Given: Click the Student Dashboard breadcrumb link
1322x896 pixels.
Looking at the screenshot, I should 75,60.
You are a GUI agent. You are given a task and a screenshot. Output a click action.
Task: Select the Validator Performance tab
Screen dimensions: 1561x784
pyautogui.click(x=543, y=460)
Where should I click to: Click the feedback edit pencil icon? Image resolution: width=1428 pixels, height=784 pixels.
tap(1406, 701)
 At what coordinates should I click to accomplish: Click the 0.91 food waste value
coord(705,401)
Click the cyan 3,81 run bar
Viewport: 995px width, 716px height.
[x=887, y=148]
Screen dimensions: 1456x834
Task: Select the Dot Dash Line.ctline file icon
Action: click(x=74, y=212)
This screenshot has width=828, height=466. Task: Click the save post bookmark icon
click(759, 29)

## Exercise requirements
Write the lines out verbatim, from the one with "Screen dimensions: 1561x784" through the last line of the entries, and stop there.

## Exercise output
Screen dimensions: 1561x784
pyautogui.click(x=543, y=460)
Where should I click to: Click the feedback edit pencil icon? Image resolution: width=1428 pixels, height=784 pixels.
tap(1406, 701)
 At what coordinates should I click to accomplish: Click the 0.91 food waste value
coord(705,401)
Click the cyan 3,81 run bar
Viewport: 995px width, 716px height.
[x=887, y=148]
Screen dimensions: 1456x834
Task: Select the Dot Dash Line.ctline file icon
Action: click(x=74, y=212)
This screenshot has width=828, height=466. Task: Click the save post bookmark icon
click(759, 29)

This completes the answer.